# Starting a "Dead Pool"....knock these guys off...



## 1/2 irish (Nov 21, 2010)

Ok. I've read some stupid sh!t on this forum recently. A couple postings have been relatively ok but there are a couple of really stupid ones out there. 
I'm starting a "Dead Pool". Tell us your picks orf the week. Feel free to add or subtract to this new dead pool. 

OK here goes:
I should last about a couple of months.....


----------



## SlimPickins (Aug 10, 2010)

2) SlimPickins-moderate newbie with 682 posts-24 hours or less


----------



## SlimPickins (Aug 10, 2010)

SlimPickins said:


> 2) SlimPickins-moderate newbie with 682 posts-24 hours or less


make that 683 posts, or is it 684?:whistling2:


----------



## 2buckcanuck (Jul 9, 2010)

but who will we pick on then


----------



## Kiwiman (Jun 14, 2008)

2buckcanuck said:


> but who will we pick on then


Kiwi sheep?


----------



## Scott_w (Jun 16, 2010)

Seriously Irish, you have 30 posts. Aren't you a newbie? 

Threads like this will just drag the forum down. There is no need to breed negative energy. Focus on the good and forget or ignore stuff that isn't up to your standards.

If you want to poke fun here and there have at it, but do so with respect.

A thread like this serves no purpose.

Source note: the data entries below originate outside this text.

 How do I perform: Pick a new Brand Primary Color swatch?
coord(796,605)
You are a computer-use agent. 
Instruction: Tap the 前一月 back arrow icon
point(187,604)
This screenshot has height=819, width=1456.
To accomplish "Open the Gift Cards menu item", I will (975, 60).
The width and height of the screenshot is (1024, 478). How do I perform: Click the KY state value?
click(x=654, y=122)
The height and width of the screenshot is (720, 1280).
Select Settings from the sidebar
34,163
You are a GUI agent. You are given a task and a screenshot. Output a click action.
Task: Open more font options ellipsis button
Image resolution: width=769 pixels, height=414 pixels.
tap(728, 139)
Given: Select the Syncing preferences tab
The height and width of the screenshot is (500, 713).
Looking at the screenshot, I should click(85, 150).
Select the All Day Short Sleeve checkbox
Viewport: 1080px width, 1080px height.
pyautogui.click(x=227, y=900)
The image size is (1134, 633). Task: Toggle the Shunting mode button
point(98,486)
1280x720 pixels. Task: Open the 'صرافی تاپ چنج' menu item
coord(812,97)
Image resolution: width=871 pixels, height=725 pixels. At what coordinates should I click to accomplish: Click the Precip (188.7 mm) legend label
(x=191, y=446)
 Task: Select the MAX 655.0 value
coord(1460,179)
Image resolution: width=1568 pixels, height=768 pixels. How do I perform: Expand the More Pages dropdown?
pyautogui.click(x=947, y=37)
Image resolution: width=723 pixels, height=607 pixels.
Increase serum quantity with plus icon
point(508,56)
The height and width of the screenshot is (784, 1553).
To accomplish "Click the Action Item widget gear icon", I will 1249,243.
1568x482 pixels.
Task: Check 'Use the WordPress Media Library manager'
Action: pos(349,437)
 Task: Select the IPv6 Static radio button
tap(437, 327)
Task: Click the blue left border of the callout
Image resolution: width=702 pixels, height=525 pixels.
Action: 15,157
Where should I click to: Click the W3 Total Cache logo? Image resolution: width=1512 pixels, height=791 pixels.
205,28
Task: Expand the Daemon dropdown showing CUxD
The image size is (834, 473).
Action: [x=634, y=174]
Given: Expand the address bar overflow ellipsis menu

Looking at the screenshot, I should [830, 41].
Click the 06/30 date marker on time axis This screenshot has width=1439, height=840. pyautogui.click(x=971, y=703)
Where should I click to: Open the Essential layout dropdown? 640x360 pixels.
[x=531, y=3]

We were all new once, and will all ask stupid questions a few times. 

scott


----------



## Axecutioner-B (May 3, 2010)

Ahhh I thought this was going to be a real death pool, and i was pretty stoked that no one picked Charlie Sheen yet ... I pick Charlie Sheen !! :thumbup:
________
WetAfrodita


----------



## moore (Dec 2, 2010)

Axecutioner-B said:


> Ahhh I thought this was going to be a real death pool, and i was pretty stoked that no one picked Charlie Sheen yet ... I pick Charlie Sheen !! :thumbup:


charlie is my hero! sorry cazna!


----------



## cazna (Mar 28, 2010)

moore said:


> charlie is my hero! sorry cazna!


Your forgivin moore, Nice pics on your album, I like the style of the blue one, We dont have that here, Nice look.:thumbsup:


----------



## 2buckcanuck (Jul 9, 2010)

moore said:


> charlie is my hero! sorry cazna!


mudstar was cazna's hero. don't you miss mudstar cazna ?????:whistling2:


----------



## cazna (Mar 28, 2010)

2buckcanuck said:


> mudstar was cazna's hero. don't you miss mudstar cazna ?????:whistling2:


Haha, No not really, But i think you do :whistling2:


----------



## moore (Dec 2, 2010)

cazna said:


> Your forgivin moore, Nice pics on your album, I like the style of the blue one, We dont have that here, Nice look.:thumbsup:


400 ft of bead. 3 trays ceilings. 16 days to finish out. [hand] One man.
9' 10' 11' ceilings. took hangers 2 days to hang. 240 boards.
who makes more? hangers or finishers???? 
I know [hand finish] :lol::lol: H/O were from out of state.
never saw them! no 20 questions ! I LIKE THAT! 
BUT that's not to say i may meet them 12 months from now.


----------